▶ Stated exercise
Copy out the data below unchanged, from the line containing "Click the IPv4" through the line containing "[x=161, y=35]", both included, and nothing else.

* * *

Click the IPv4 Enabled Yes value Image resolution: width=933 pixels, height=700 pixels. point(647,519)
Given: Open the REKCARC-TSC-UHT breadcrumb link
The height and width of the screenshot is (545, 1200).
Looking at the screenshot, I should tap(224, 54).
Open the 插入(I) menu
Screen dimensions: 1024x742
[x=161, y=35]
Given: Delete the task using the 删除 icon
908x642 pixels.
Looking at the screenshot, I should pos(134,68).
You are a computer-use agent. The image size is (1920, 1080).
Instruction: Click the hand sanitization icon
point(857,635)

* * *

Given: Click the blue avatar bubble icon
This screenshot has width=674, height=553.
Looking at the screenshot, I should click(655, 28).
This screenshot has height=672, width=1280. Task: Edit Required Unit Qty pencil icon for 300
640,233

* * *

▶ Exercise solution
Click the IPv4 Enabled Yes value Image resolution: width=933 pixels, height=700 pixels. point(647,519)
Given: Open the REKCARC-TSC-UHT breadcrumb link
The height and width of the screenshot is (545, 1200).
Looking at the screenshot, I should tap(224, 54).
Open the 插入(I) menu
Screen dimensions: 1024x742
[x=161, y=35]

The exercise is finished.